***** Provided text

TUESDAY, Sept. 4, 2018 (HealthDay News) — From 1997-1998 to 2015-2016, there was an increase in the prevalence of attention-deficit/hyperactivity disorder (ADHD) among children, according to a study published online Aug. 31 in JAMA Network Open.
Guifeng Xu, M.D., from the University of Iowa Stead Family Children’s Hospital in Iowa City, and colleagues used data from the National Health Interview Surveys to estimate the prevalence of diagnosed ADHD and 20-year trends among U.S. children and adolescents. Surveys were conducted annually from 1997 to 2016; the analysis included 186,457 children and adolescents aged 4 to 17 years.
The researchers found that 7.9 percent of the children and adolescents were reported to have ever been diagnosed with ADHD. In 2015 to 2016, the weighted prevalence of diagnosed ADHD was 10.2 percent. Significant sex and racial/ethnic disparities were seen in the prevalence of diagnosed ADHD, with a prevalence of 14.0 and 6.3 percent in boys and girls, respectively, and 6.1, 12.0, and 12.8 percent in Hispanic individuals, non-Hispanic whites, and non-Hispanic blacks, respectively. The estimated prevalence of diagnosed ADHD increased over the 20-year period, from 6.1 percent in 1997 to 1998 to 10.2 percent in 2015 to 2016. Significant increases in prevalence were seen among all subgroups by age, sex, race/ethnicity, family income, and geographic regions.
“This study suggests that additional research is needed to better understand the cause of this apparent rise in prevalence,” the authors write.

**********

*Task requirements*:
A. Answer the following from the ADHD report, marking each answer (i), (ii), (iii) to match.
(i) In which publication did the study appear online?
(ii) How many children and adolescents did the analysis include?
(iii) What prevalence of diagnosed ADHD was found among girls?
B. Print the passage of the ADHD report that opens with the words containing "TUESDAY, Sept. 4, 2018" and closes with "JAMA Network Open.".

***** Information supplied

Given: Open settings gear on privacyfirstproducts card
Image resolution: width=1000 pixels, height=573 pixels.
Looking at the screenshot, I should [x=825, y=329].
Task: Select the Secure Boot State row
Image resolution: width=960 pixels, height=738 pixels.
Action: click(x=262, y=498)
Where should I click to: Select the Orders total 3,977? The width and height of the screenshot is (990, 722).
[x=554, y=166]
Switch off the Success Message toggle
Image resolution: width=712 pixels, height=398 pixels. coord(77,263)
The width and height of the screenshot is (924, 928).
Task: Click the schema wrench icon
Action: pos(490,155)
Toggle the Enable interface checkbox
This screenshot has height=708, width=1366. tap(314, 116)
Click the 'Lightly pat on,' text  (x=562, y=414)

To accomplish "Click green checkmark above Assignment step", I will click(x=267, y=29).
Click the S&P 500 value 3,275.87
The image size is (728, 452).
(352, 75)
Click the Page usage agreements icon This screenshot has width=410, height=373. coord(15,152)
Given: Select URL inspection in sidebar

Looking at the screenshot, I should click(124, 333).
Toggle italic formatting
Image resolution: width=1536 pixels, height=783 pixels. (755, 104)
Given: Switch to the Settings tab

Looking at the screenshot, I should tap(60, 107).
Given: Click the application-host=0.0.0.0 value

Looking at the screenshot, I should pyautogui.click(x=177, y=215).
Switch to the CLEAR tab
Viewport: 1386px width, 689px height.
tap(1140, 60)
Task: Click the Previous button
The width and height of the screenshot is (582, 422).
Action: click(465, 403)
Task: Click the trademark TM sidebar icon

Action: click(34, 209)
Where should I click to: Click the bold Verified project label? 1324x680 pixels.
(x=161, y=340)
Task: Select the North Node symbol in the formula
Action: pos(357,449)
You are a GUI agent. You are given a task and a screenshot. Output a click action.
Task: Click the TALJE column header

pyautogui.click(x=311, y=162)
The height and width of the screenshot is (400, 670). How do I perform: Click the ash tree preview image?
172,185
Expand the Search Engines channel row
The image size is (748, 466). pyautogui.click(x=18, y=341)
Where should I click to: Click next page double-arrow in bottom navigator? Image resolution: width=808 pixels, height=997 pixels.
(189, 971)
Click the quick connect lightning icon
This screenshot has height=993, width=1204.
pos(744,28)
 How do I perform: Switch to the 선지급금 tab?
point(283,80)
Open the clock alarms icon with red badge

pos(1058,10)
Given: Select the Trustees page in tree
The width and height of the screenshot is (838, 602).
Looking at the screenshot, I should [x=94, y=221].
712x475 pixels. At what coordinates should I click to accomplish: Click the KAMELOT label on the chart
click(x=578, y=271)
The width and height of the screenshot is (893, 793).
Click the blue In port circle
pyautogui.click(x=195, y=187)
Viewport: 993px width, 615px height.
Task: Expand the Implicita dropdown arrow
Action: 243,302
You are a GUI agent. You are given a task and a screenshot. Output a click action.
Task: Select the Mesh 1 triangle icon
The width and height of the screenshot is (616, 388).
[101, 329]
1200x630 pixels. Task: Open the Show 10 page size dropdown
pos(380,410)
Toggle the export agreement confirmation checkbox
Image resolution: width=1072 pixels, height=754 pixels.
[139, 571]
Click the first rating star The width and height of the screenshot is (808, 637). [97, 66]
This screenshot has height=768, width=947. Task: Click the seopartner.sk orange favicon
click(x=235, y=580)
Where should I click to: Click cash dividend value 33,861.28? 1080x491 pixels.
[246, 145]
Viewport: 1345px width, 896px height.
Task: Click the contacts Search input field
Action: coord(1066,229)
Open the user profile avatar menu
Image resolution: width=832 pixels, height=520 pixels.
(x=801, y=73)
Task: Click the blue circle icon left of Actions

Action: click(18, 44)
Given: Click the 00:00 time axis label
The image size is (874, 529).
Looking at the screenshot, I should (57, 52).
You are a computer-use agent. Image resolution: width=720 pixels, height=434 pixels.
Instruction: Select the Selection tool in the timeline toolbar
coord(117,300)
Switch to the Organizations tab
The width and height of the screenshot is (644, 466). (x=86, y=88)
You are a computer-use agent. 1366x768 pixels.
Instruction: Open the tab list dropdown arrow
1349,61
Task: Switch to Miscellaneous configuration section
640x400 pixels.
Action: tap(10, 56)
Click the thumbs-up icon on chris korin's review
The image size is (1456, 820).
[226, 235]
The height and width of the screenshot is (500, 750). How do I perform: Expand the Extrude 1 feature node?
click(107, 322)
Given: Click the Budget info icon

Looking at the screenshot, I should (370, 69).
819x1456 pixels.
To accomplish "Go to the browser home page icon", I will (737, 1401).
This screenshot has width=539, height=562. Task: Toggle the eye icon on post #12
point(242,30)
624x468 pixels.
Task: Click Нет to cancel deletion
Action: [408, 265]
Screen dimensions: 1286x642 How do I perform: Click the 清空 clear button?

**********

*Solutions below*:
A.
(i) JAMA Network Open
(ii) 186,457
(iii) 6.3 percent

B.
TUESDAY, Sept. 4, 2018 (HealthDay News) — From 1997-1998 to 2015-2016, there was an increase in the prevalence of attention-deficit/hyperactivity disorder (ADHD) among children, according to a study published online Aug. 31 in JAMA Network Open.